Conhecemos muito bem o germinar das ditaduras. E no que elas degeneram. Nem todos sabem, no entanto, como os ditadores morrem. A retrospectiva histórica é implacável, por desalentadora: os que, em vida, transformaram as horas em cinzas — “esta pouca cinza fria”, como dizia Manuel Bandeira —, no apagar da chama cobriram-se de louros, quando não de ouros.

O general García Moreno, por exemplo, governou o Equador durante 16 anos como um monarca absoluto. Morreu em 1875. Seu cadáver foi velado não na horizontal, como de costume, mas acomodado na cadeira de presidente. Com uniforme de gala, faixa presidencial e uma couraça de condecorações. Há quem brinque que, embora empalhado, García teve a audácia — típica dos déspotas — de presidir o próprio funeral. Antonio López de Santana, ditador mexicano entre 1833 e 1855, inovou. Mandou enterrar a perna direita perdida na chamada Guerra dos Bolos. Ao comandar o cortejo de um membro de seu corpo, organizou um desfile militar sem precedentes, com meia dúzia de bandas do Exército e a presença da cúpula da Igreja. Quando faleceu, Santana acabou agraciado com um culto áureo. “Da longa lista de ditadorezinhos que envergonharam a história da América Latina, a grande maioria morreu com muito dinheiro e até mesmo sendo respeitados, depois de terem banhado com sangue e envergonhado os seus países”, lamentou recentemente Mario Vargas Llosa.

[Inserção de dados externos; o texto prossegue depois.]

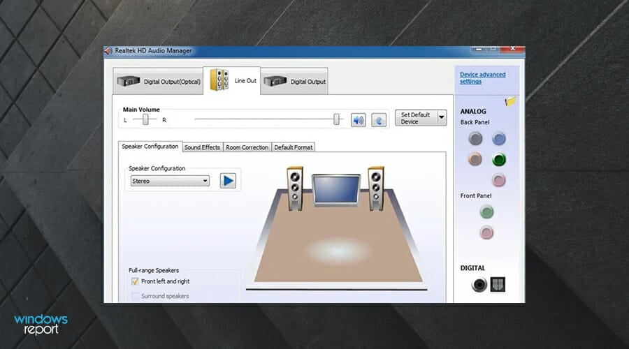Click the round icon beside the mute button

point(379,120)
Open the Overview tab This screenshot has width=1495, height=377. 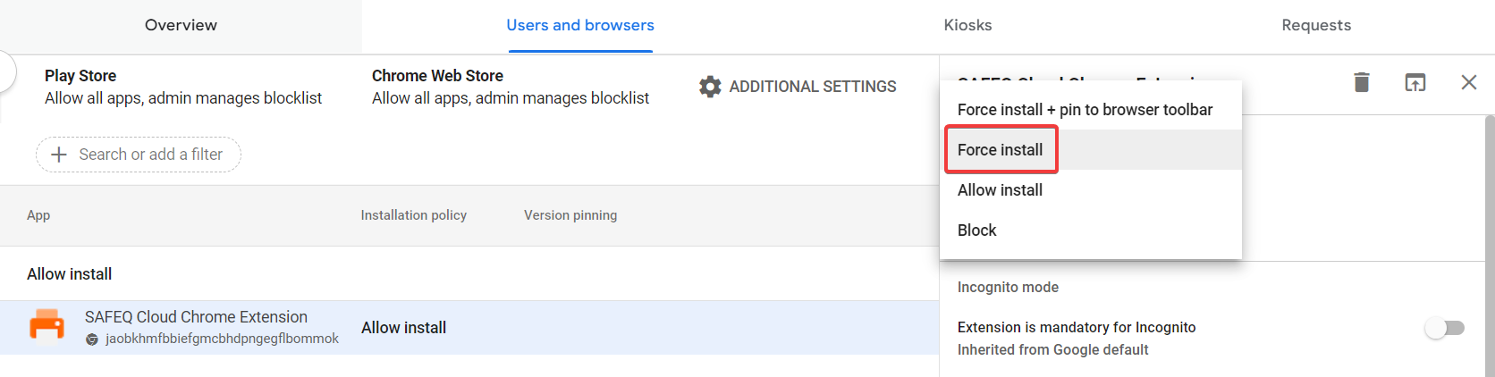point(181,25)
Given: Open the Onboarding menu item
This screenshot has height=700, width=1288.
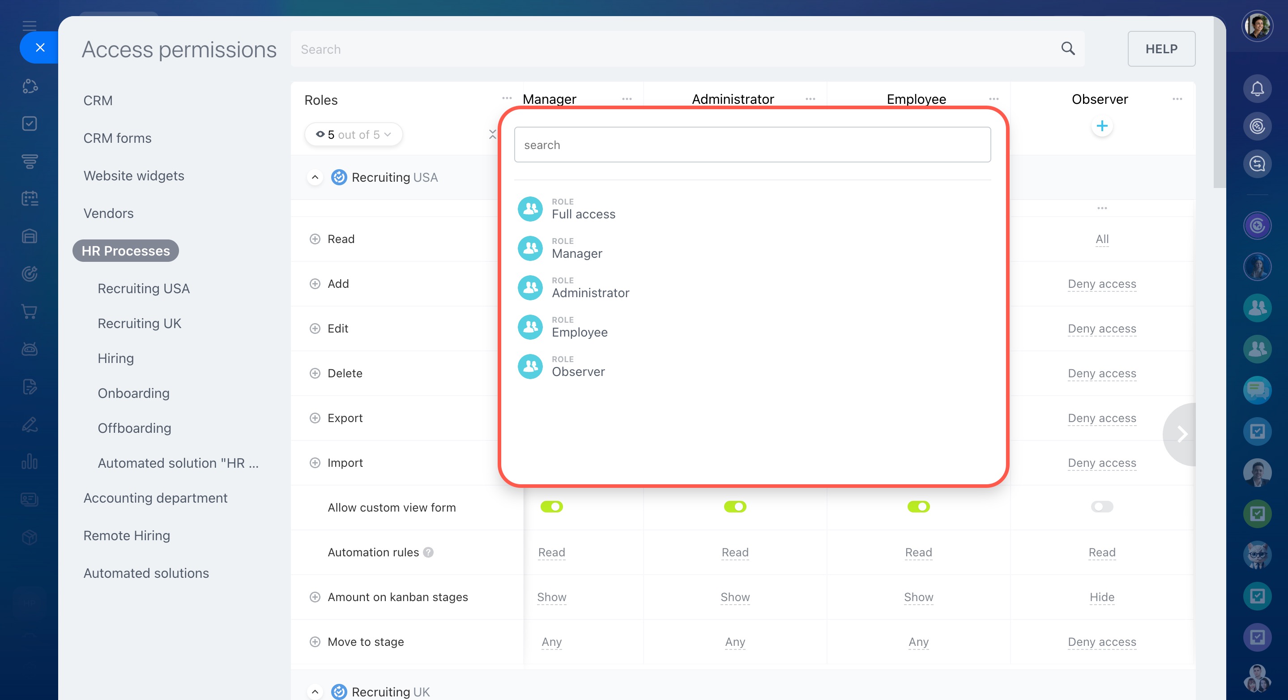Looking at the screenshot, I should 134,393.
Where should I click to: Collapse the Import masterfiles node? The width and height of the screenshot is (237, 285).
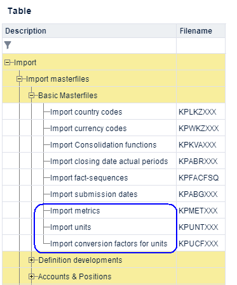click(19, 79)
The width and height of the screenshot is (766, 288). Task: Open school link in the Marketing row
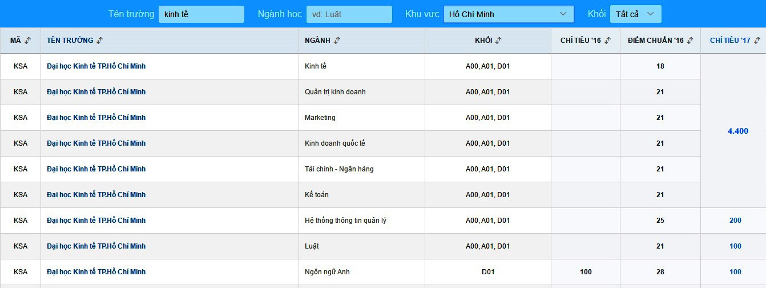point(96,118)
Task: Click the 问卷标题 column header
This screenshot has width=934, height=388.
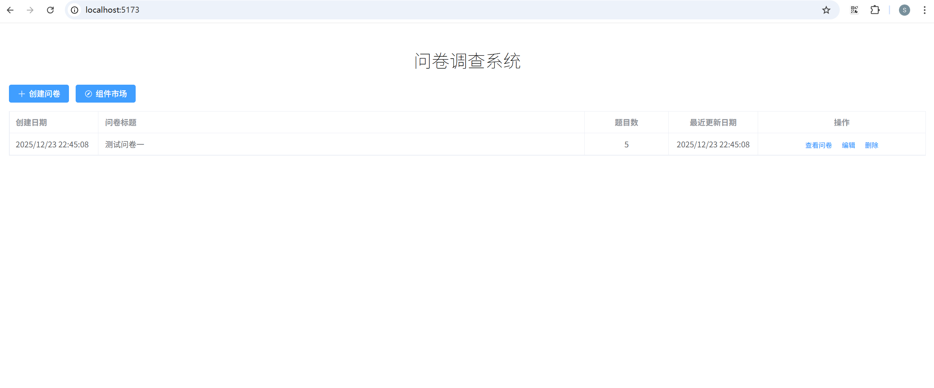Action: coord(121,122)
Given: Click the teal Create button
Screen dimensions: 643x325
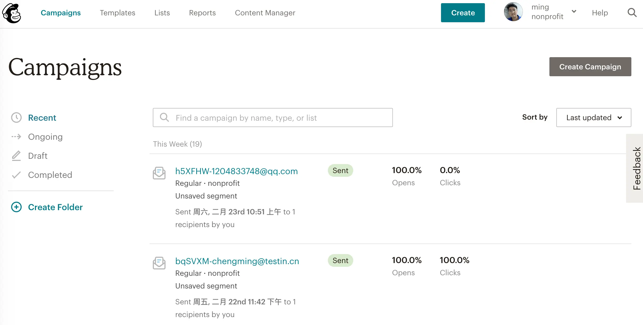Looking at the screenshot, I should (463, 13).
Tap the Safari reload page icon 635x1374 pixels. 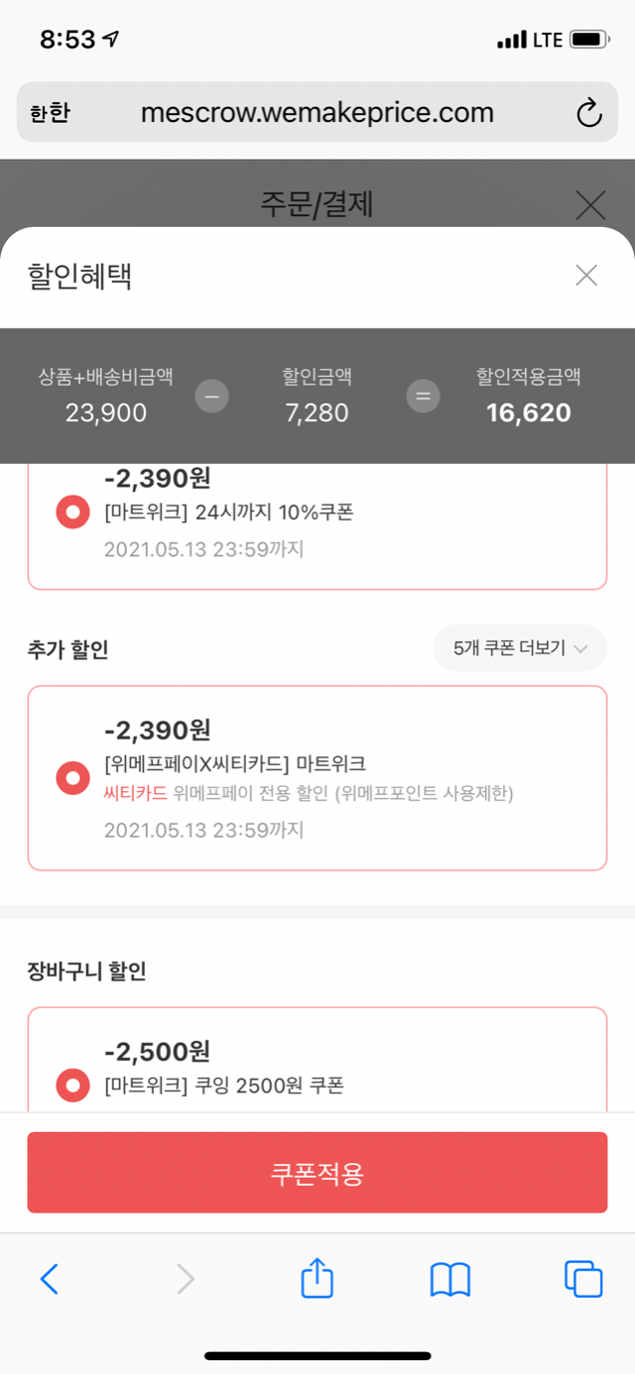click(x=589, y=113)
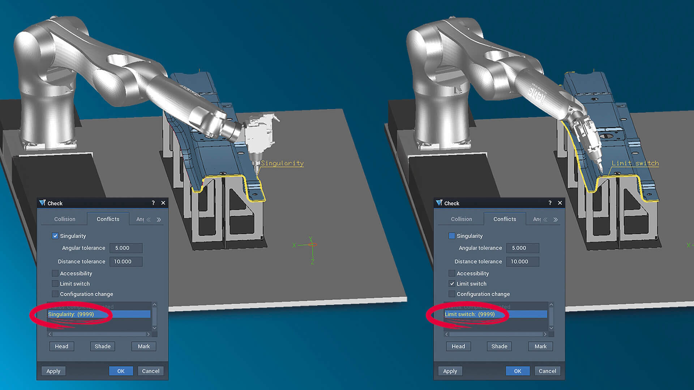Click help question mark in left Check dialog
694x390 pixels.
153,203
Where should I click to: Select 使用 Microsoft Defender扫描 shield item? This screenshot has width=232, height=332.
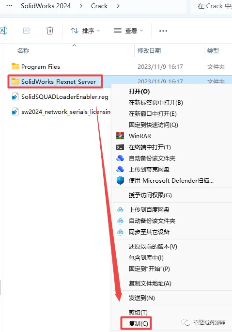pyautogui.click(x=171, y=181)
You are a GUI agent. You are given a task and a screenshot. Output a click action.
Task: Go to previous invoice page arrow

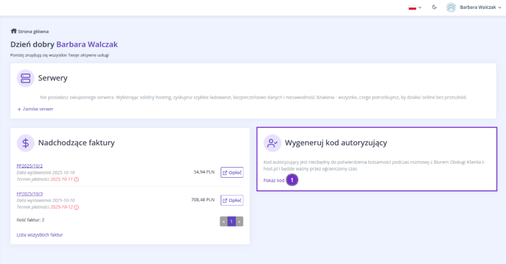224,221
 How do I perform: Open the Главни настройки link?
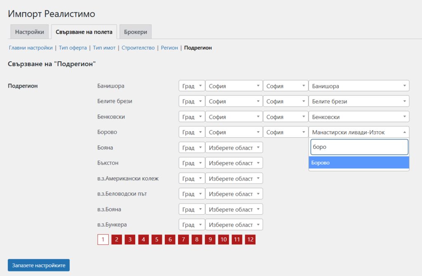pyautogui.click(x=31, y=48)
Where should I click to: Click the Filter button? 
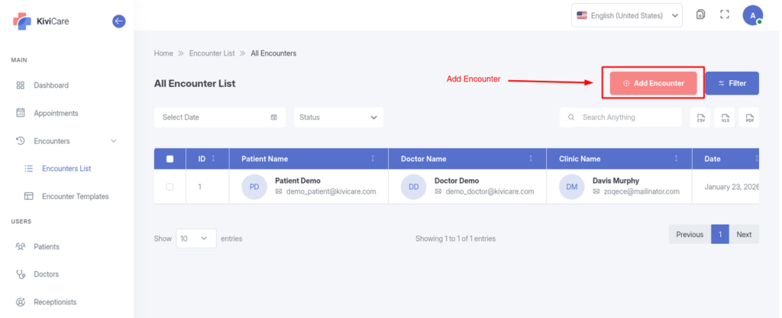(732, 83)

Dos sátrapas de que a América Latina padeceu, Fidel Castro foi o que legou aos herdeiros maior fortuna. O ex-ditador cubano, falecido em novembro de 2016, acumulou bens estimados em US$ 900 milhões, segundo a revista Forbes. O dinheiro guardava relação com sua ascendência sobre empresas de propriedade do Estado cubano. O Estado Leviatã, a quem Thomas Hobbes chamou de “deus mortal”, na verdade, era Fidel. Durante os nove dias de luto decretados pelo presidente Raúl Castro, em razão da morte do irmão, os apresentadores dos canais de TV cubanos ficaram proibidos de dizer “bom dia”, sob o argumento de que configuraria um desrespeito ao momento fúnebre. Obrigados a manifestar reverência ao iniciar os telejornais, trocaram o tradicional cumprimento matinal por “saudações”. Hoje, os filhos de Fidel saúdam a riqueza. Em 2017, Antonio Castro foi flagrado em Bodrum, na Turquia, curtindo a vida adoidado. Num luxuoso resort turco havia alugado cinco suítes para 12 acompanhantes. Imagina a festa. Castrinho desembarcou no local a bordo de um iate alugado na ilha grega Mykonos. Em outra ilha, Cuba, cujos reflexos dos 57 anos de ditadura castrista são amargados até hoje, a população costuma comemorar com demasiada pompa o 1º de janeiro de 1959. Um contrassenso, para dizer o mínimo. O regime sanguinário produziu mortos ou desaparecidos na proporção de 65 por 100 mil habitantes. O horror! Aqui, quem horroriza-se com isso não se escandaliza com as 434 vítimas dos 21 anos sob o jugo militar. Pelo contrário: assim como os cubanos, também comemora.